Abstract

Urticaria is a common ailment encountered in pediatric outpatient or emergency departments. Although the symptoms of urticaria may increase stress, this association is not fully understood. Our aim was to analyze the risk of depression following a diagnosis of urticaria using a nationwide population-based study. We examined the Taiwan Longitudinal Health Insurance Database. Patients who had a history of urticaria or depression prior to the study period were excluded. A total of 6742 adolescents (aged 13–18 years) who were hospitalized for a first-attack urticaria episode between 2006 and 2009 were recruited as a study group, together with 20,226 matched nonurticaria enrollees as a control group.

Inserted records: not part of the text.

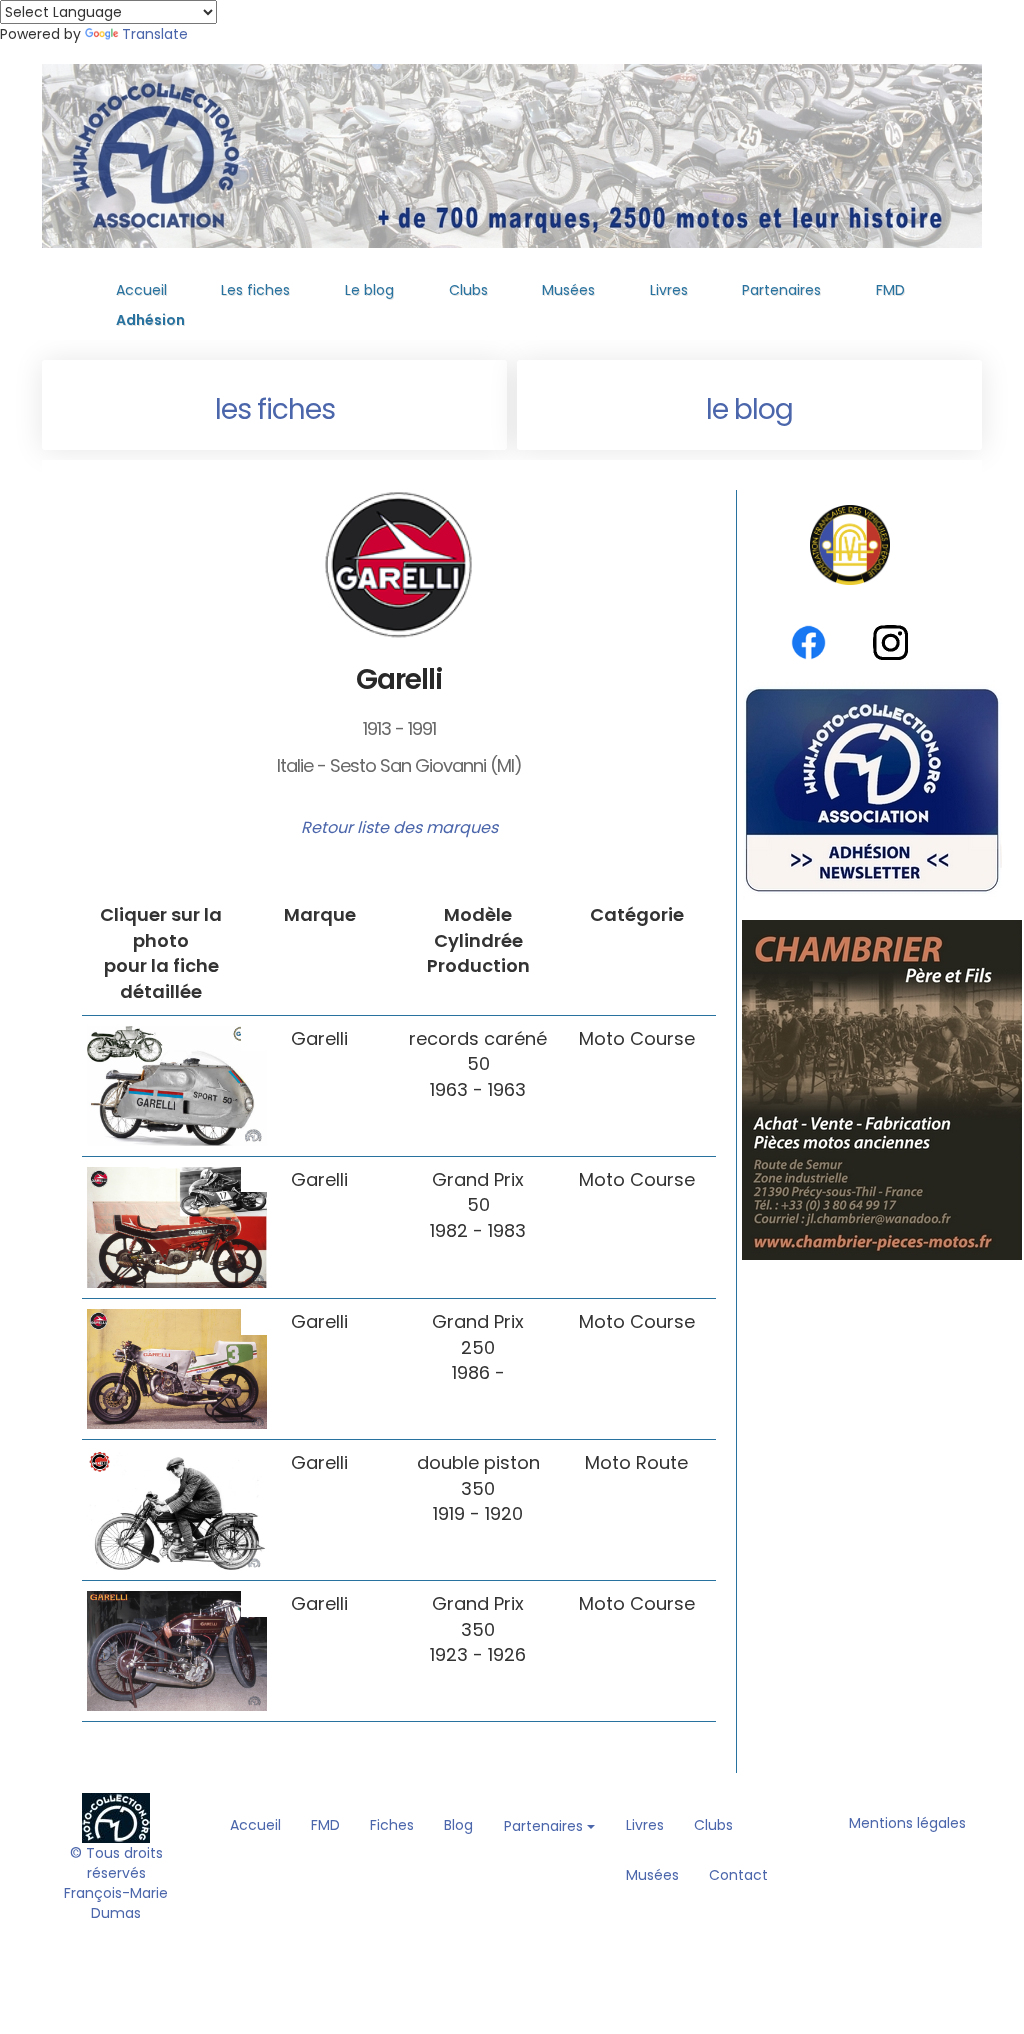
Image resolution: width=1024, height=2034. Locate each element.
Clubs (468, 290)
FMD (890, 290)
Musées (568, 290)
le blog (749, 409)
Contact (738, 1875)
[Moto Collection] (116, 1817)
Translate (155, 34)
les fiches (275, 409)
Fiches (392, 1825)
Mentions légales (907, 1823)
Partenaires (781, 290)
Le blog (369, 290)
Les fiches (255, 290)
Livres (669, 290)
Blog (458, 1825)
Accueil (141, 290)
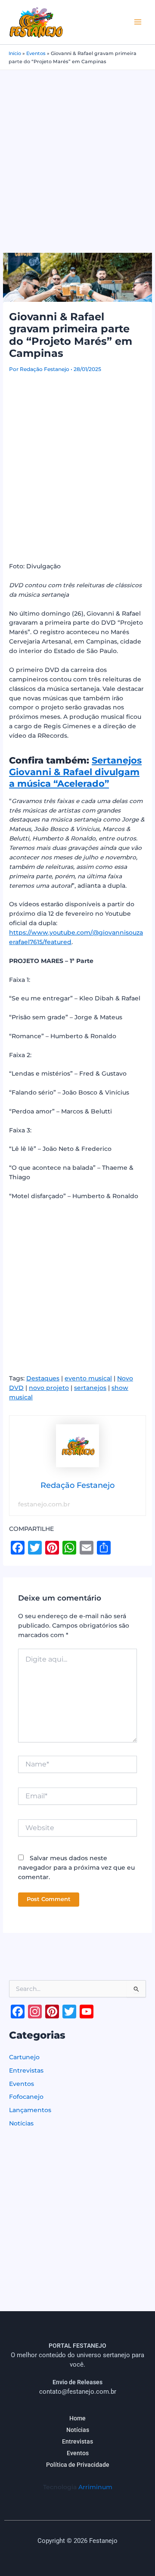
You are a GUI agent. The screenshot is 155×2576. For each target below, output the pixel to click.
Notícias (21, 2123)
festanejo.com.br (44, 1504)
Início (15, 53)
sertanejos (90, 1387)
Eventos (36, 53)
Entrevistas (26, 2070)
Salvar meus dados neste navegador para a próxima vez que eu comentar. (76, 1867)
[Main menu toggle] (138, 22)
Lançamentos (30, 2110)
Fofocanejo (26, 2096)
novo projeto (49, 1387)
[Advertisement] (77, 151)
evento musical (88, 1378)
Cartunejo (24, 2057)
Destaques (42, 1378)
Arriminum (95, 2487)
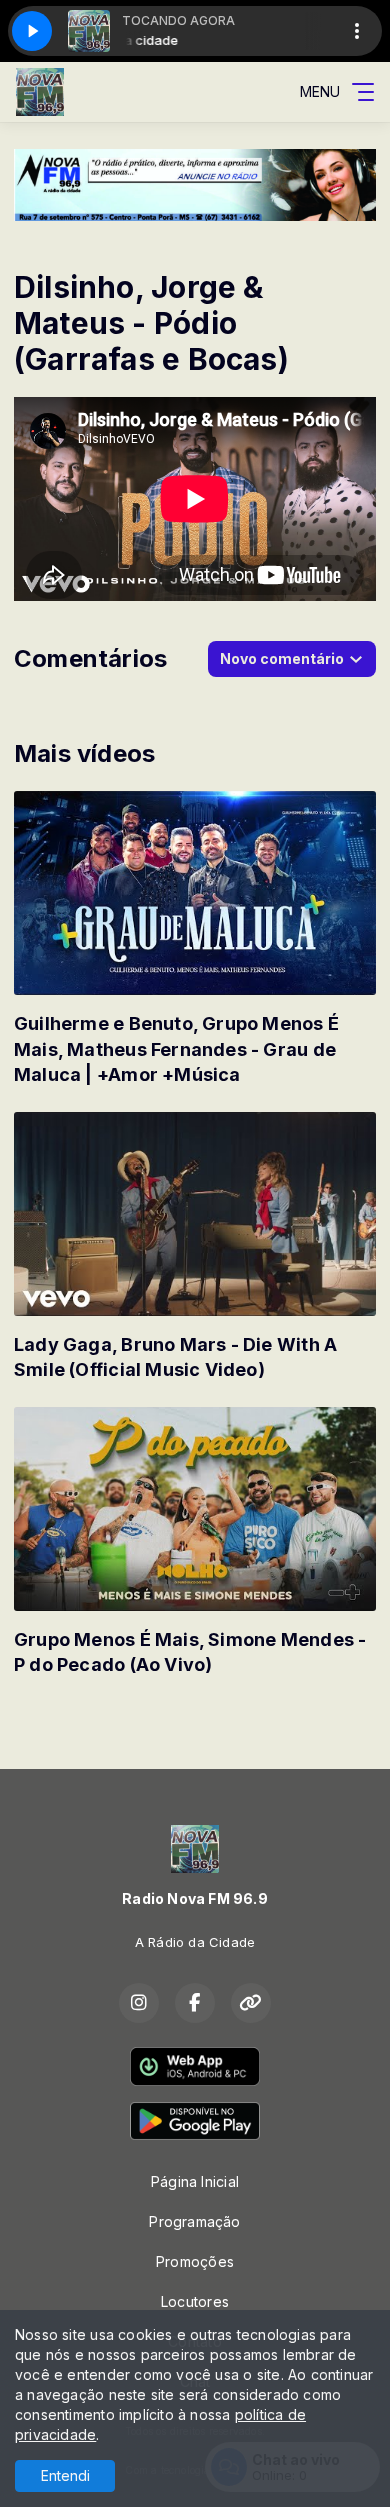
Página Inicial (195, 2181)
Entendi (65, 2475)
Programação (194, 2221)
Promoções (195, 2261)
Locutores (195, 2301)
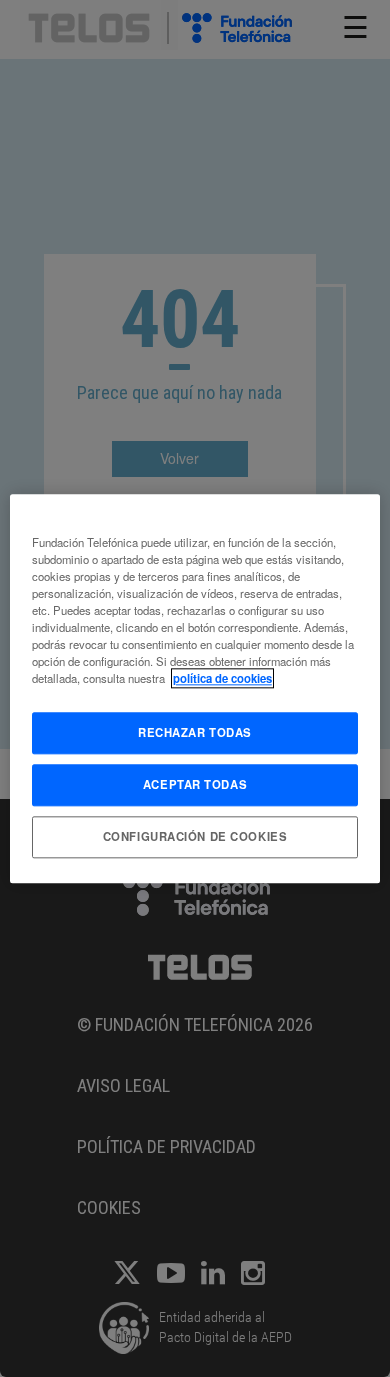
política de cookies (222, 678)
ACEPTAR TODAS (195, 784)
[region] (195, 688)
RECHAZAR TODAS (195, 732)
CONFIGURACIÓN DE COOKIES (195, 836)
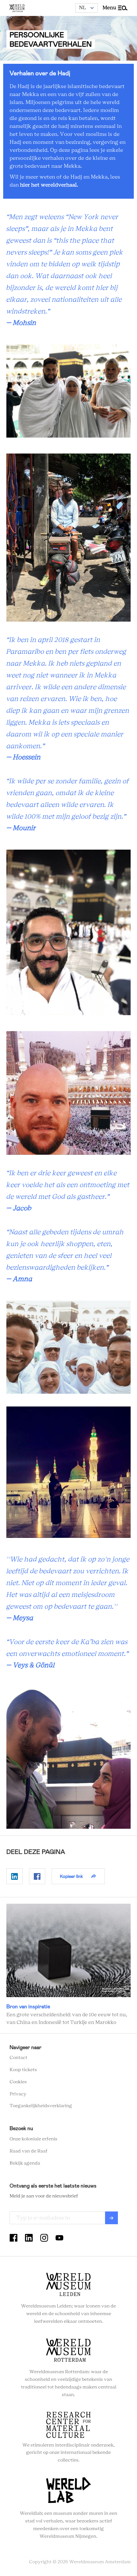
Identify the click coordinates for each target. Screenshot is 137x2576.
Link (68, 1965)
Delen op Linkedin (14, 1876)
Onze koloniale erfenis (33, 2139)
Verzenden (111, 2217)
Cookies (18, 2082)
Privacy (18, 2094)
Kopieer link (71, 1876)
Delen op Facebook (37, 1876)
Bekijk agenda (25, 2163)
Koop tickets (23, 2070)
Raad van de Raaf (28, 2151)
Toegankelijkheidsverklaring (41, 2106)
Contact (18, 2058)
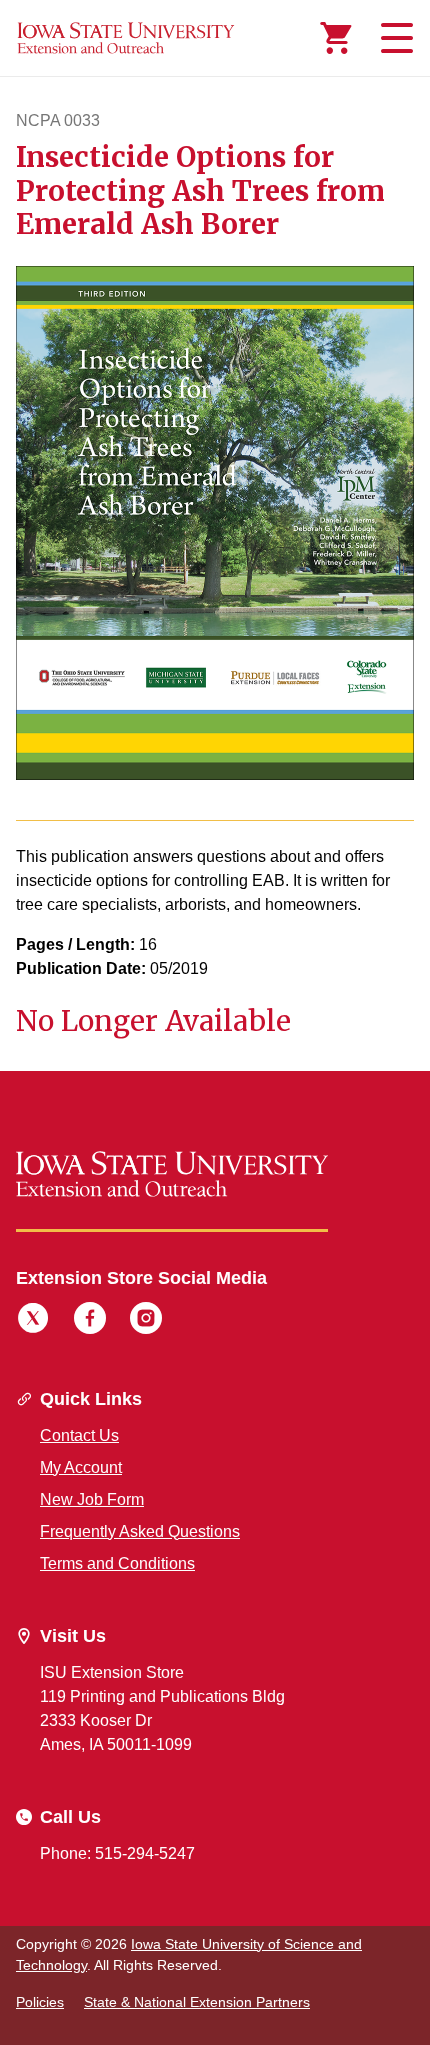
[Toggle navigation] (394, 38)
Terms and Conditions (117, 1563)
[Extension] (126, 38)
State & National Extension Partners (197, 2002)
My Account (81, 1467)
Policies (40, 2002)
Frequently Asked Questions (140, 1531)
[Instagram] (146, 1321)
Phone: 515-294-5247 (117, 1853)
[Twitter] (33, 1321)
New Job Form (92, 1499)
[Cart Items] (336, 38)
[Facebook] (90, 1321)
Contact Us (79, 1435)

Each patient was prospectively followed for 1 year to identify episodes of depression. Cox proportional hazards models were used to compare the risk of depression between the study and control groups, making adjustments for the patients' places of residence and sociodemographic characteristics. Depression-free survival curves were also analyzed. Finally, the risks of depression were analyzed between various age groups. A total of 63 (0.9%) adolescents with urticaria and 61 (0.3%) nonurticarial control individuals suffered a new-onset episode of depression during the follow-up period. The stratified Cox proportional analysis indicated that the crude hazard ratio of depression among adolescents with urticaria was 1.86 times (95% confidence interval, 1.25–2.98) that of the control individuals without urticaria. Patients who were 16–18 years of age and who had a history of asthma were more likely to suffer from depression ( p < 0.05 for both). Finally, urticaria was determined to be a risk factor for depression only during adolescence and not in patients aged <13 years ( n = 6745) or those aged between 19 years and 24 years ( n = 7185). Individuals who experience an initial attack of urticaria during adolescence are at a higher risk for developing depression.